For each of the following, decide if the given vector field is a gradient of a function f. If so, give the function f nd enter it as your answer; if not, enter the word NONE for your answer and be sure that you are able to explain why this is the case.

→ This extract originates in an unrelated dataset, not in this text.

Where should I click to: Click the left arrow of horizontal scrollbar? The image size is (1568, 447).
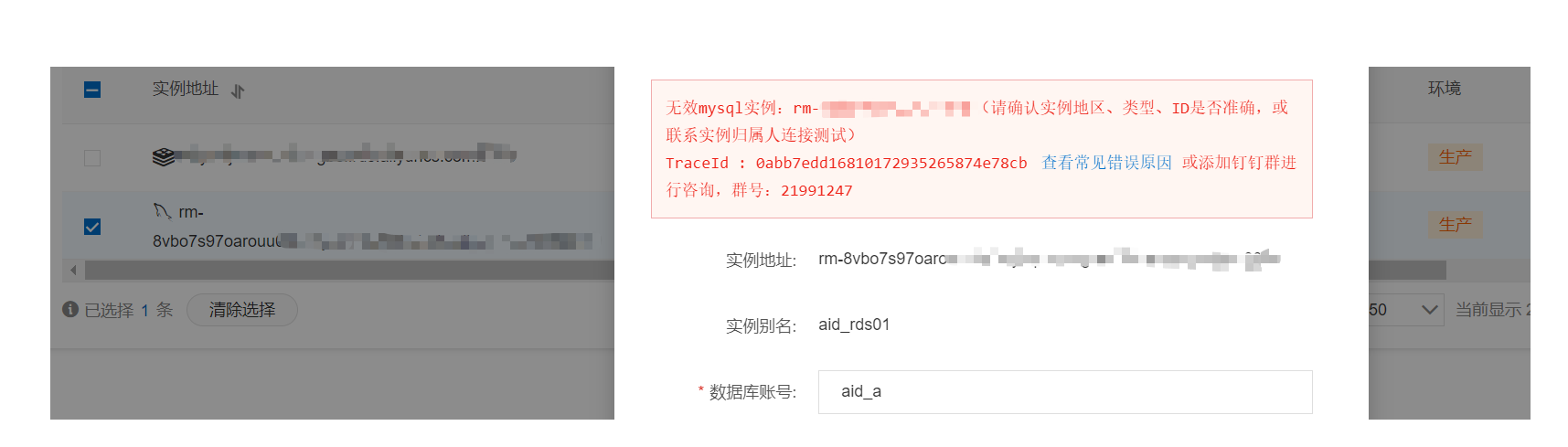[x=74, y=270]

(b) 6xcos(y^2)î + (2ycos((x^2) + (y^2)))j

(c) [6cos((x^2) + (2y^2)) - 12(x^2)sin((x^2) + (2y^2))] - [24xysin((x^2) + (2y^2))]

Answer 1

@mathmale
HELP again??

Answer 2

@Disco619 this is Calc 3 I hope you can do it!

Answer 3

@TuringTest

Answer 4

@Snowfire Can you help me with this question?

Answer 5

It's either @Snowfire or @Denu8 . Denu is offline. Snow might be able to do this... i hope.

Answer 6

@Isaiah.Feynman

Answer 7

if a vector field is conservative, it is the gradient of some potential function
so we need to know if these fields are conservative

Answer 8

@ranga I THINK YOU CAN DO THIS!

Answer 9

a vector field \[\vec F=P\hat i+Q\hat j\]is conservative if\[{\partial P\over \partial y}={\partial Q\over\partial x}\]

Answer 10

take those partials and compare them

if they are equal, the vector field is the gradient of some potential function

Answer 11

as far as finding the function, that takes a bit of integration

the process is outlined nicely here in example 2:
http://tutorial.math.lamar.edu/Classes/CalcIII/ConservativeVectorField.aspx

Answer 12

Keep going @TuryingTest I still need help lol... I can't seem to get the partial of either of them. and what do i do AFTER i know they are conservative?

Answer 13

if you can't get the partial then there's not much point in trying to fund a possibly non-existent potential function, but you would take note of the fact that by definition\[\vec F=\nabla f=\frac{\partial f}{\partial x}\hat i+\frac{\partial f}{\partial y}\hat j\implies P=\frac{\partial f}{\partial x}, ~~Q=\frac{\partial f}{\partial y}\]

Answer 14

for the first one, 6xcos(y^2)î + (2ycos((x^2) + (y^2)))j
P= 6xcos(y^2)
what the partial of that wrt y?

Answer 15

6xsin(y^2)(2)...?

Answer 16

dropped a y

Answer 17

Oh 6x(sin(y^2))(2y) right?

Answer 18

right, not what's partial wrt x of Q= (2ycos((x^2) + (y^2)))

Answer 19

now*

Answer 20

2ycos(x^2)(2x) + (y^2)x ?

Answer 21

erm, not if I'm reading those parentheses right
is it\[Q=2y\cos(x^2+y^2)\]?

Answer 22

yes that is what Q is

Answer 23

so then treating y as constant...\[\frac{\partial Q}{\partial x}=-2y\sin(x^2+y^2)\frac{\partial }{\partial x}(x^2+y^2)=-2xy\sin(x^2+y^2)\]

Answer 24

oh ok i think i was still doing wrt y like we did for P. OK so now what
and seriously thanks so much for working with me here

Answer 25

oh typo, should be a 4 at the end\[\frac{\partial Q}{\partial x}=-2y\sin(x^2+y^2)\frac{\partial }{\partial x}(x^2+y^2)=-4xy\sin(x^2+y^2)\]

Answer 26

you're welcome
anyway, is \[{\partial P\over \partial y}={\partial Q\over\partial x}\]?

Answer 27

umm no?

Answer 28

so then \(\vec F\) is not conservative, which means it has no potential function \(f\), so we're done

Answer 29

I'll let you check if\[{\partial P\over \partial y}={\partial Q\over\partial x}\]for the next oneon your own

Answer 30

@mathmale I need help with part C

Answer 31

@TuringTest This is the work I have so far for part C.
@mathmale could ya help me out?

Answer 32

@ranga Can you help me on this?

Answer 33

I NEED THIS QUESTION ANSWERED BY 5:00 TONIGHT!